The setup for training with TPU Pods is different for each framework. Use the following links to see detailed information about training on Pods with each framework:

The following sections explain some common issues, changes you need to make in your models, and best practices to reduce or avoid Pod failures.

Scaling batch size and train steps

To achieve linear scaling on larger TPU types, keep the per-core batch size the same.

For example if you use a batch size of 1024 on a v2-8, use a batch size of 4096 (4 * 1024) on a v2-32. This fully utilizes the TPU hardware. You can use smaller batch sizes, but your training will not scale linearly if you do so.

Some models include a train_steps flag where one step corresponds to processing a single batch of data. When you increase the batch size, scale down the number of training steps so that the total number of training examples remains the same.

For example, if you have a batch size of 1000 for 100 steps, 100,000 examples are processed during training. If you now have 4 workers and an effective batch size of 4000, you would have to adjust the number of steps to 25 to process that same 100,000 examples. If your model uses an epochs flag, you do not need to scale the number of steps.

Larger batch sizes can change convergence behavior of the model, so you might also tune some hyperparameters, like learning rate.

Using regional Google Cloud Storage buckets in the same region as the TPU Pod

In general, the best practice for TPU training is to always use resources in the same region. Resource region is particularly important when using TPU Pods because the data transfer rates are higher when your Google Cloud Storage bucket and TPU are in the same region.

Ensure you are using a regional Google Cloud Storage bucket in the same region as the TPU for training datasets and checkpoints.

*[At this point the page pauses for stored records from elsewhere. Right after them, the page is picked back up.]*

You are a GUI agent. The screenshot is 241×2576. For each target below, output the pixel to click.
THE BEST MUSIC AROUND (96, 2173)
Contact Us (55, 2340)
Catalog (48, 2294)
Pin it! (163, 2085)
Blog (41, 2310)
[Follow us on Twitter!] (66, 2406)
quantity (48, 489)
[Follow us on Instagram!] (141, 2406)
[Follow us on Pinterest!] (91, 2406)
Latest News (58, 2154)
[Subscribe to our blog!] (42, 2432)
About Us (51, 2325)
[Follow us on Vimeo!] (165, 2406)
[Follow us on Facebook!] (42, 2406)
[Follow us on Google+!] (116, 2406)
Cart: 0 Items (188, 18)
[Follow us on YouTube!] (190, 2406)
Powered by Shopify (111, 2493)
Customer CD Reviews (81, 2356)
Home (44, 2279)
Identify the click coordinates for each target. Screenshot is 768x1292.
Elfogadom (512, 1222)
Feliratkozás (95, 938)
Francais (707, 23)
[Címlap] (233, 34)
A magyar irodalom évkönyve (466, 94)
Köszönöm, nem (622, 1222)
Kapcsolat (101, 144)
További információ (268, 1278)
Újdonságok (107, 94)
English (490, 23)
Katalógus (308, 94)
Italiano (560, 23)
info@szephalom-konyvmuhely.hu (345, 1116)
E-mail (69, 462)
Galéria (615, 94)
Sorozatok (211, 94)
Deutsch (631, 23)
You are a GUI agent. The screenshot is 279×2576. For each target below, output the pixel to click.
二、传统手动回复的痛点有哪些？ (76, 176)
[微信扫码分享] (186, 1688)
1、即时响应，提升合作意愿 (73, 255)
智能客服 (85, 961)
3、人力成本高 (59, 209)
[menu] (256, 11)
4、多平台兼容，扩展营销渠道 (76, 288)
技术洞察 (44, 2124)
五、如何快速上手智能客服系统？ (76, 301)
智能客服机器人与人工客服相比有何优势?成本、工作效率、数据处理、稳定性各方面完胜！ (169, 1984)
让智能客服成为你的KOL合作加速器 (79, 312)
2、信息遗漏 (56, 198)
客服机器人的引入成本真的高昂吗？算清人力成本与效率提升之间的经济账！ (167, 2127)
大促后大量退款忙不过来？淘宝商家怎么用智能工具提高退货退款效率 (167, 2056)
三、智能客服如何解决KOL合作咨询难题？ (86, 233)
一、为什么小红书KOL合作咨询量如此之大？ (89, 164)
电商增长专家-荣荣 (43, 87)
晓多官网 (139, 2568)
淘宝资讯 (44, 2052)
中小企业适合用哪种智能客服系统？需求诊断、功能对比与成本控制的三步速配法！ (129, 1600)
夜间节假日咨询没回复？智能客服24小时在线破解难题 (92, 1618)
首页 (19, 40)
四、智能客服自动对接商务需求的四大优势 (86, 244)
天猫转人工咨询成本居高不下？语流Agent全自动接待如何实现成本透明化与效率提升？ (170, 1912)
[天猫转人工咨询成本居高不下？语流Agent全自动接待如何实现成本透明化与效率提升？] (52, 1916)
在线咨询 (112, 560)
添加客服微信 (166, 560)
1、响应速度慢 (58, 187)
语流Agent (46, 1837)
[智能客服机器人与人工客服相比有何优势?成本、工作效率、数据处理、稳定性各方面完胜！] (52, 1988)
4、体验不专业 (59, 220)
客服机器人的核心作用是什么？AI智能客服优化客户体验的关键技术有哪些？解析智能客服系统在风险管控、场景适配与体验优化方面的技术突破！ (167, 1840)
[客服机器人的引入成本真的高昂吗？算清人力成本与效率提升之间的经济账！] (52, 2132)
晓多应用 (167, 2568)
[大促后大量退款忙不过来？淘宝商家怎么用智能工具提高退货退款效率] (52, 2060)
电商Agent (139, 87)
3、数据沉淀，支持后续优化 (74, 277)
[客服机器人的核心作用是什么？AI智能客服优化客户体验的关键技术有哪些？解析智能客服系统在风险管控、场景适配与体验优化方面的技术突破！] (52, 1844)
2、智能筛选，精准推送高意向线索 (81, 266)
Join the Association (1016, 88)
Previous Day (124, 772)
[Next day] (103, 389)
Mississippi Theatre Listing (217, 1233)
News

Workflow best practices for development on TPU Pods

When developing a new TPU workload, it is often optimal to begin development on the smallest TPUs and progressively iterate to larger TPU sizes. Start by using a small TPU version (for example, v2-8 or v3-8).

  • Test your workload for functionality
  • Test and validate performance using the performance tools

Once your workload is functional and reaches your performance targets, scale up to a larger TPU type such as a v2-32 or v3-32. Gradually and iteratively increase the TPU size while validating scalability (functionality and performance) until you reach the desired TPU size.